Supplied passage:
==*==

= Jews and Christmas =

Interaction between Jews and a Christian holiday

Throughout the history of Christianity, Jewish peoples have been historically religious minorities in countries that were majority or even officially Christian. Over time, a unique relationship evolved between the Jews and the major Christian holiday of Christmas, including the creation of separate traditions and the intersection of Hanukkah and Christmas, among other convergences. Some practices perpetuate out of a feeling of otherness, while others are merely lighthearted activities that are accessible when shops are closed around Christmas time.

== Background ==

Judaism and Christianity have historically interacted and intersected while remaining both theologically and emotionally distinct. Many Jews have historically been the religious minority in majority-Christian countries, and have experienced antisemitism based in Christian beliefs. Historically, some Jewish groups have developed sentiments, traditions, and works of art and literature in opposition to Christianity; however, unlike Christian antisemitism, this Jewish anti-Christianity has generally been subtle and intended for the purpose of preserving the Jewish culture and way of life in the face of pressure to assimilate into the Christian religion.

One example of this phenomenon is Toledot Yeshu (ספר תולדות ישו), a popular text among medieval and early modern Jews which attacks the Christian mythology of Christ through parody. While it was not accepted within mainstream Rabbinic Judaism, the text was considered an important historical source by Jewish scribes and scholars.

==*==

Supplied records:
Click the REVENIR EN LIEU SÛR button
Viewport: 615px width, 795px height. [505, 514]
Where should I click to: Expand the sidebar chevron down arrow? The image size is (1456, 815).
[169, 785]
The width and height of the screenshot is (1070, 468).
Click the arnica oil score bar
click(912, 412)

==*==

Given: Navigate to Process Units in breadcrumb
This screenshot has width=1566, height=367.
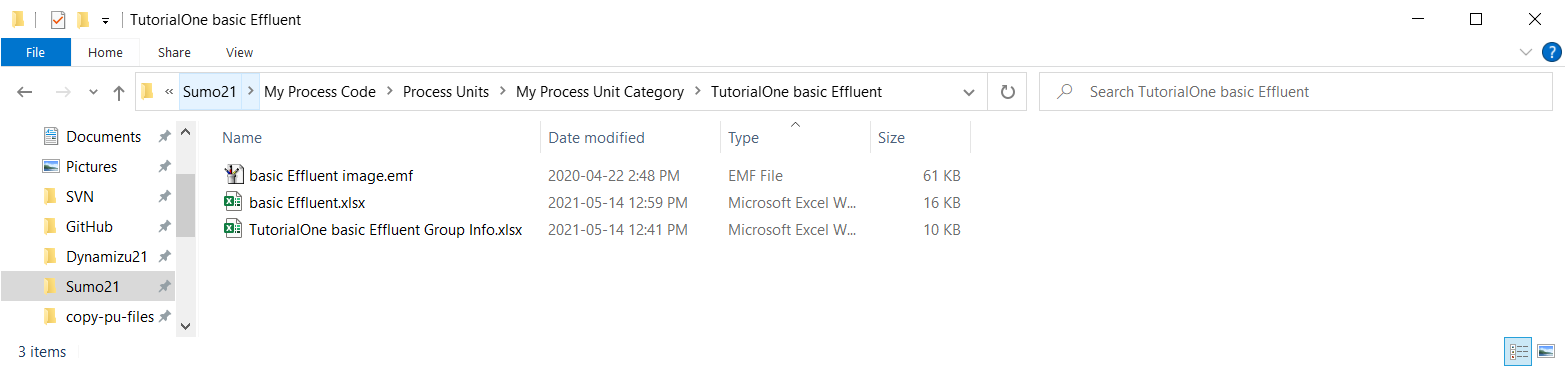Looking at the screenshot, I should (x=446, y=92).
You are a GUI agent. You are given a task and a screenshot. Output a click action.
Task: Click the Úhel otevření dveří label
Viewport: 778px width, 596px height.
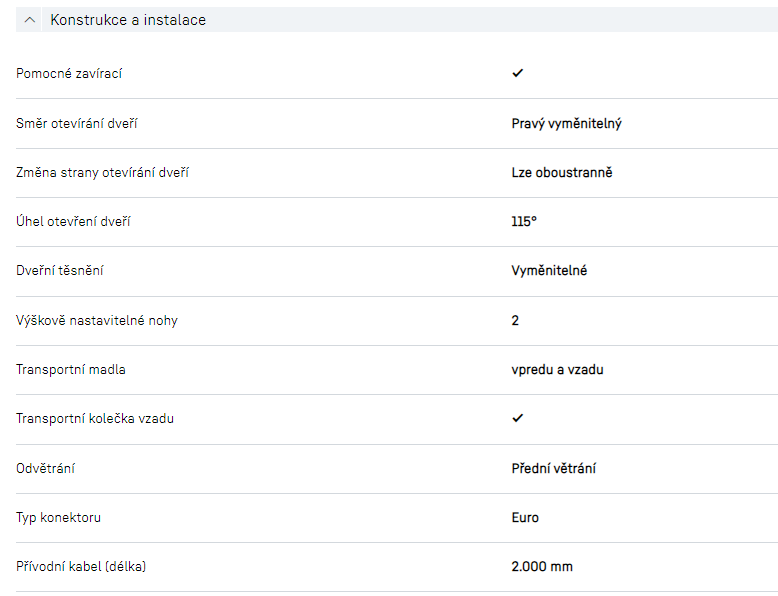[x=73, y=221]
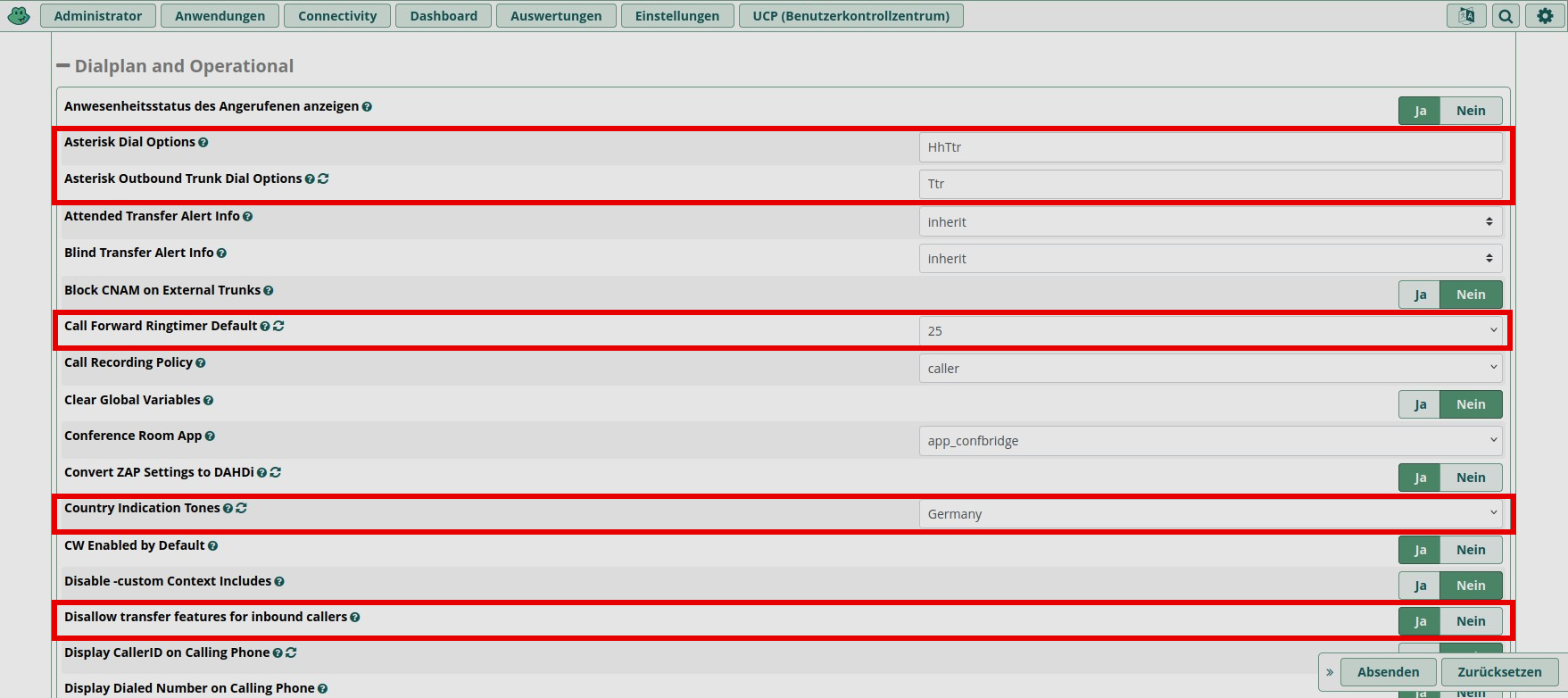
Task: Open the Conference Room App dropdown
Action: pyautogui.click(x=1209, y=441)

==*==

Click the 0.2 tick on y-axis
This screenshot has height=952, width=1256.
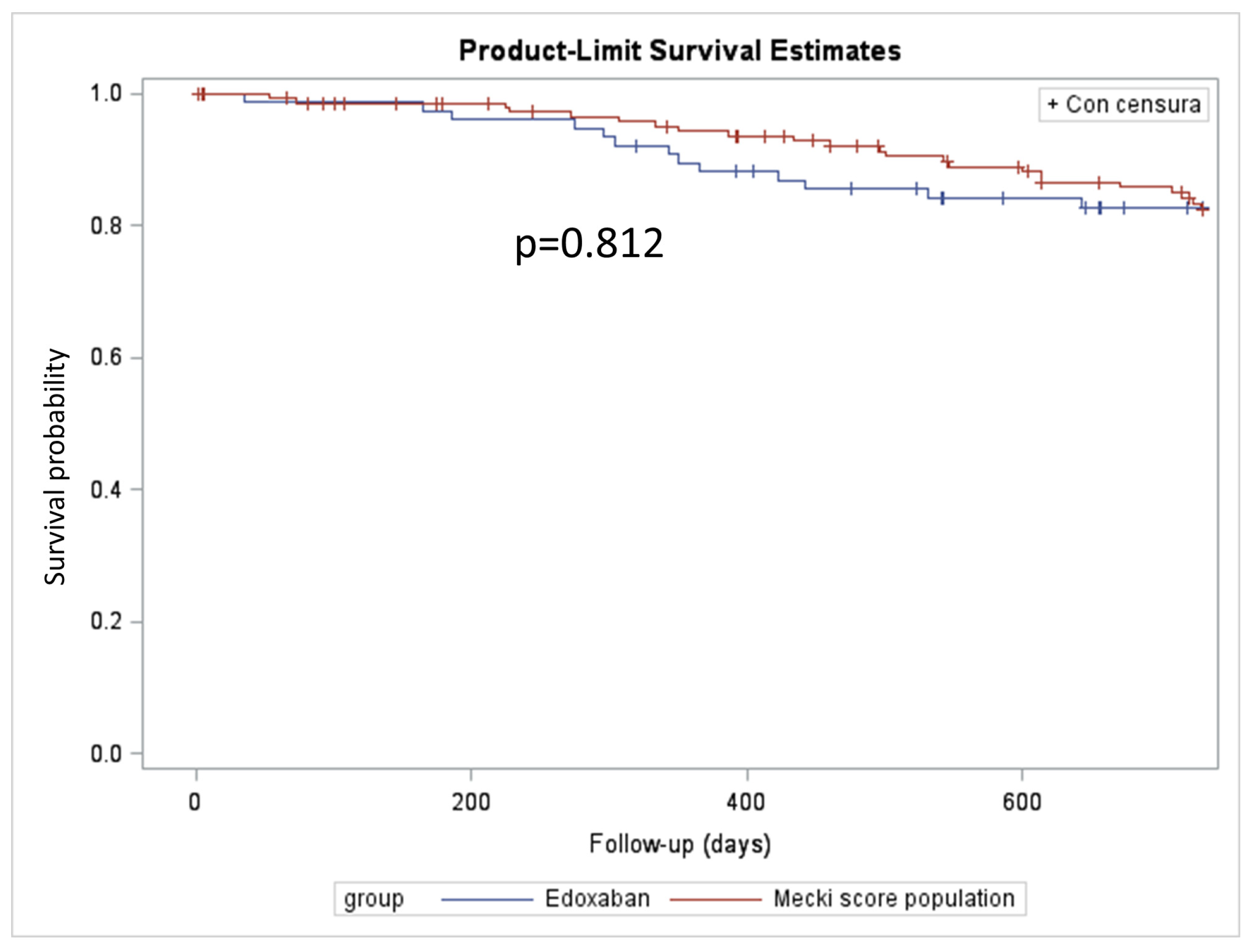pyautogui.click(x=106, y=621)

==*==

Required action:
Please reproduce the whole Jews and Christmas text above, word for word, without changing anything.

Written answer:
= Jews and Christmas =

Interaction between Jews and a Christian holiday

Throughout the history of Christianity, Jewish peoples have been historically religious minorities in countries that were majority or even officially Christian. Over time, a unique relationship evolved between the Jews and the major Christian holiday of Christmas, including the creation of separate traditions and the intersection of Hanukkah and Christmas, among other convergences. Some practices perpetuate out of a feeling of otherness, while others are merely lighthearted activities that are accessible when shops are closed around Christmas time.

== Background ==

Judaism and Christianity have historically interacted and intersected while remaining both theologically and emotionally distinct. Many Jews have historically been the religious minority in majority-Christian countries, and have experienced antisemitism based in Christian beliefs. Historically, some Jewish groups have developed sentiments, traditions, and works of art and literature in opposition to Christianity; however, unlike Christian antisemitism, this Jewish anti-Christianity has generally been subtle and intended for the purpose of preserving the Jewish culture and way of life in the face of pressure to assimilate into the Christian religion.

One example of this phenomenon is Toledot Yeshu (ספר תולדות ישו), a popular text among medieval and early modern Jews which attacks the Christian mythology of Christ through parody. While it was not accepted within mainstream Rabbinic Judaism, the text was considered an important historical source by Jewish scribes and scholars.